Recurrent Neural Networks — Complete and In-depth
What is RNN?
A recurrent neural network is a type of deep learning neural net that remembers the input sequence, stores it in memory states/cell states, and predicts the future words/sentences.
Why RNN?
RNNs works well with inputs that are in the form of sequences. As an example, consider, “I like eating ice-creams. My favorite is chocolate ____”.
For humans, it is obvious to fill the blank with the word ice-cream, but the machine has to understand the context and remember the previous words in the sentence to predict the subsequent word. This is where RNNs are useful.
Applications: — Speech recognition(Google Voice Search), Machine translation(Google Translate), Time series forecasting, Sales forecasting, etc.
Architecture and working of RNN
Let’s consider x11, x12, x13, as inputs and O1, O2, O3 as outputs of Hidden Layers 1,2, and 3 respectively. The inputs are sent to the network at different time intervals, so let’s say x11 is sent to the hidden layer 1 at time t1, x12 @ t2, and x13 @ t3.
Also, let’s assume weights are the same in the forward propagation.
The output O3 is dependent on O2 which in turn is dependent on O1 as we see below.
O1 = f(x11*w) → where w is weight and f is activation function.
O2 = f(O1+x12*w)
O3 = f (O2 + x13*w)
Finally, the output of O3 is the actual output indicated by ŷ
Now, the Loss function will be calculated as (y — ŷ)^2. The goal is to reduce the loss function to the point we get y = ŷ in order to reach global minima which establishes the appropriate weight that has to be added in the network. This is achieved in backpropagation by using optimizers to adjust the weights.

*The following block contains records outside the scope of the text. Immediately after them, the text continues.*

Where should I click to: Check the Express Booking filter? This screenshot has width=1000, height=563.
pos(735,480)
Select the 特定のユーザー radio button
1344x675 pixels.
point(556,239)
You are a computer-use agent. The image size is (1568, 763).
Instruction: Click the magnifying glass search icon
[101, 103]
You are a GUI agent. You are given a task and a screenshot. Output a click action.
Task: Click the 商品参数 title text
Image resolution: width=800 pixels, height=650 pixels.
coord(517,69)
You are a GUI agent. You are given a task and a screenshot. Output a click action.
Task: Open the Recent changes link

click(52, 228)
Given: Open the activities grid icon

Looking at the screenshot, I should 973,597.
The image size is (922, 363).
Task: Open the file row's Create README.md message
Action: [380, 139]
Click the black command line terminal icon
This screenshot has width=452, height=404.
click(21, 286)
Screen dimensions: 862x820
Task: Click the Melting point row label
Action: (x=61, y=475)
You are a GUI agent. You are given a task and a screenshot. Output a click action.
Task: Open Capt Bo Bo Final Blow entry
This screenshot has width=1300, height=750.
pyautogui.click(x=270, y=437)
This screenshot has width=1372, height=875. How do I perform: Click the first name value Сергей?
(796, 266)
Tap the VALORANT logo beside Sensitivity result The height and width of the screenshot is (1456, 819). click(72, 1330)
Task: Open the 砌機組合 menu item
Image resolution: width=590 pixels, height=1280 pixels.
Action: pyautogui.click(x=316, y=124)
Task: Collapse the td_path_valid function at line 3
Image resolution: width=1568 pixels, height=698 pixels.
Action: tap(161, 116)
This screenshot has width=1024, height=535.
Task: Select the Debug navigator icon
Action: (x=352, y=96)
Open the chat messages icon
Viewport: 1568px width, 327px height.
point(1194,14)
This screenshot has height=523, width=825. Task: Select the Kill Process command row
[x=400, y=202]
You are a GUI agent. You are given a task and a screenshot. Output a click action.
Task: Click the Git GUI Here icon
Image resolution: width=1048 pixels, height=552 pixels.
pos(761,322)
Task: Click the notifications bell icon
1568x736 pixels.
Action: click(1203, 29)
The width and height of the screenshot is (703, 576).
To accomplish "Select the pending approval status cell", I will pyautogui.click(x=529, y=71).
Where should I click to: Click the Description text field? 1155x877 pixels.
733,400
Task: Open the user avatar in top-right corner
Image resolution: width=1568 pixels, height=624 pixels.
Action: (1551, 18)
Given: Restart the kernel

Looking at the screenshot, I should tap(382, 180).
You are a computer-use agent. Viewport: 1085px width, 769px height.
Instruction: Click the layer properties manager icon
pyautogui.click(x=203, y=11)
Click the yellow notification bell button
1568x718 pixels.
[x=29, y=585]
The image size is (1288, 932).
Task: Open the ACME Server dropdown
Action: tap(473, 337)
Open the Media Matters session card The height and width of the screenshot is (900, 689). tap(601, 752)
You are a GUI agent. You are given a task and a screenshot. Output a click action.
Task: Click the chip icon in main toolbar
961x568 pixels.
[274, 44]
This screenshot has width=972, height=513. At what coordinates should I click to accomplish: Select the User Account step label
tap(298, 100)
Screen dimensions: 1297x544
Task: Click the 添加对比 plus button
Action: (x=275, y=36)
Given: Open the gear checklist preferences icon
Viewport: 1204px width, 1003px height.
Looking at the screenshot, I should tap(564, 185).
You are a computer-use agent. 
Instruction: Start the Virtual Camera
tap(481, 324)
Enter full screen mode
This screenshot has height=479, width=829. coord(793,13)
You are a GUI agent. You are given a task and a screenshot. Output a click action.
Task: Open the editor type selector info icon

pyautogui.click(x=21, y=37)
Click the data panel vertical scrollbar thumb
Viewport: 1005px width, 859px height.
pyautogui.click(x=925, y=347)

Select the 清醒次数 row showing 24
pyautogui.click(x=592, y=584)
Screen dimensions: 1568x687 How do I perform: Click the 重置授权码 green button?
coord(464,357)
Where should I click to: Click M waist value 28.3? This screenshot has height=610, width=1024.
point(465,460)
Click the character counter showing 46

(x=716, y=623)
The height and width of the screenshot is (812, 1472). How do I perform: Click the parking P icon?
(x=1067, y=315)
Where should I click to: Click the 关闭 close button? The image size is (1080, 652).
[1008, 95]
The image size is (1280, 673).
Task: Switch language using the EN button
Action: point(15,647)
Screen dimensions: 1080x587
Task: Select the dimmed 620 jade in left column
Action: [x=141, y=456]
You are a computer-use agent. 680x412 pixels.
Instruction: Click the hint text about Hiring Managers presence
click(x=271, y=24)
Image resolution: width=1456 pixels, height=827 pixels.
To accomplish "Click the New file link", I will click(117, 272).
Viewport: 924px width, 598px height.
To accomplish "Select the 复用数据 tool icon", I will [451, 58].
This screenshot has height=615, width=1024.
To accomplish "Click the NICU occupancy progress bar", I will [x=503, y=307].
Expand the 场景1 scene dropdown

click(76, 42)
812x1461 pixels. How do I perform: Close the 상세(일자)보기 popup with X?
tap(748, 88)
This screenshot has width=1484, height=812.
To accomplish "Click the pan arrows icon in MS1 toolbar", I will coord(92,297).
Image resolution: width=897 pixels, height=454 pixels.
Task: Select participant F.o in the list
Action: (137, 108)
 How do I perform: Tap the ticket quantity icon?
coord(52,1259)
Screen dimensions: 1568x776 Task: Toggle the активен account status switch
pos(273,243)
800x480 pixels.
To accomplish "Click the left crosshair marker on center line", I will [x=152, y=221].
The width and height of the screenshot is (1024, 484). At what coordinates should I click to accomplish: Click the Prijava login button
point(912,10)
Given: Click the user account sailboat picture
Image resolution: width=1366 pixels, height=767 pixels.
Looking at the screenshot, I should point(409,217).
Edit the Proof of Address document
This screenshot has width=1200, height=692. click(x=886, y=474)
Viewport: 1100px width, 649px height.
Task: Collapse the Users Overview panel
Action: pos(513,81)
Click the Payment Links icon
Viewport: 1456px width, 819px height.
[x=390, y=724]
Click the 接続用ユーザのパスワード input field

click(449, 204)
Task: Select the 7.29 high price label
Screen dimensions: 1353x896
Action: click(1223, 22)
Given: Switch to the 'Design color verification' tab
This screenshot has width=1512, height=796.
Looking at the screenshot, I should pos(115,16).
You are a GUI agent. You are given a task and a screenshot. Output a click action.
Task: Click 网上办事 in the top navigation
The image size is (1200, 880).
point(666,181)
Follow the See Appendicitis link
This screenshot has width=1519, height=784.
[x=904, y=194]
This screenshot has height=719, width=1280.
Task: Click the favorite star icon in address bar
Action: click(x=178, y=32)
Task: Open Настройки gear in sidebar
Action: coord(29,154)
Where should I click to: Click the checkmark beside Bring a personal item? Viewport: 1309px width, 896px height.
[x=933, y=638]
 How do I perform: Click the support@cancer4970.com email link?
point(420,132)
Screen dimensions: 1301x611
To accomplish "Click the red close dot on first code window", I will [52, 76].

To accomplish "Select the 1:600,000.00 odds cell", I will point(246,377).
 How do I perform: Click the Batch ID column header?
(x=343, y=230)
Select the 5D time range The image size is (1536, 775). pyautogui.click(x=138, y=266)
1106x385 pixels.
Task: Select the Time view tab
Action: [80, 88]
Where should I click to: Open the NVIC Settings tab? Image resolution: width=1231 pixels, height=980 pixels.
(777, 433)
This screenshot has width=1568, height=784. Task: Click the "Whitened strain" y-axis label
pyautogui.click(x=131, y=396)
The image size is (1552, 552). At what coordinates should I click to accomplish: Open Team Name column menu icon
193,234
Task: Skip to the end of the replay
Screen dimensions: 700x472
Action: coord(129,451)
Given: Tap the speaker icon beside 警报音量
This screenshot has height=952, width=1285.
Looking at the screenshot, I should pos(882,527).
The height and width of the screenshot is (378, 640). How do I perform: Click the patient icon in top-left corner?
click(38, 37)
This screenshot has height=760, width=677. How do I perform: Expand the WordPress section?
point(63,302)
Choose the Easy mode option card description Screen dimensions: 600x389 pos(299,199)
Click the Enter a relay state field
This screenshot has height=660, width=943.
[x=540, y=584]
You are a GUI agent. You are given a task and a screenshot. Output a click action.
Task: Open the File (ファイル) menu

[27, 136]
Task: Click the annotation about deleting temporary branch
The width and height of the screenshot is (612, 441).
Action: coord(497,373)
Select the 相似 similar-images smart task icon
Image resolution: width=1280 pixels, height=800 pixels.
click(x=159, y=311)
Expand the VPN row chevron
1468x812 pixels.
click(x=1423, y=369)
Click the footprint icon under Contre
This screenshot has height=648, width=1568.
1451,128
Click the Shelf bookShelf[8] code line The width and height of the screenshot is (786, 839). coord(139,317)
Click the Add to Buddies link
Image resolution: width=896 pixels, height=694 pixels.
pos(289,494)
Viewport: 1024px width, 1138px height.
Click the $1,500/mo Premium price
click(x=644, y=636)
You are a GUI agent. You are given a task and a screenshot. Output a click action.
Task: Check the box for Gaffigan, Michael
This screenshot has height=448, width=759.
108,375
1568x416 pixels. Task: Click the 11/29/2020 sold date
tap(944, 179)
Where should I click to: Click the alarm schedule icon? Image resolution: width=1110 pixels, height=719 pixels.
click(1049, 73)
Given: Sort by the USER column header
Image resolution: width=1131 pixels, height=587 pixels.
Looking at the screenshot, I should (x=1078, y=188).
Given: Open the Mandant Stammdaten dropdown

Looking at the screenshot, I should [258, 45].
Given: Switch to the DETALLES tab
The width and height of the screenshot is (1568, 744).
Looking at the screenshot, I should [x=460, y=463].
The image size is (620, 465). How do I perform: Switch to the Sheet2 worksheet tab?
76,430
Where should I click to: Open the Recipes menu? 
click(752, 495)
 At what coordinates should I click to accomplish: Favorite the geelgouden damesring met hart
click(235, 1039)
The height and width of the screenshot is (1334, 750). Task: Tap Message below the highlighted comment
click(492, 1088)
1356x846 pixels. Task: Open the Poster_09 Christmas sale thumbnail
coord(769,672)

An example of the application of the chain rule of differentiation during backward propagation:
Bi-Directional RNN
Example: “I’m ____ hungry, and I can eat 3 large pizzas in one go for lunch today”. So, forget machines, humans cannot predict appropriate words for the blank without reading the entire sentence. In this scenario, we make use of Bi-Directional Recurrent neural nets which not only provide information from the past but also hold information from the future.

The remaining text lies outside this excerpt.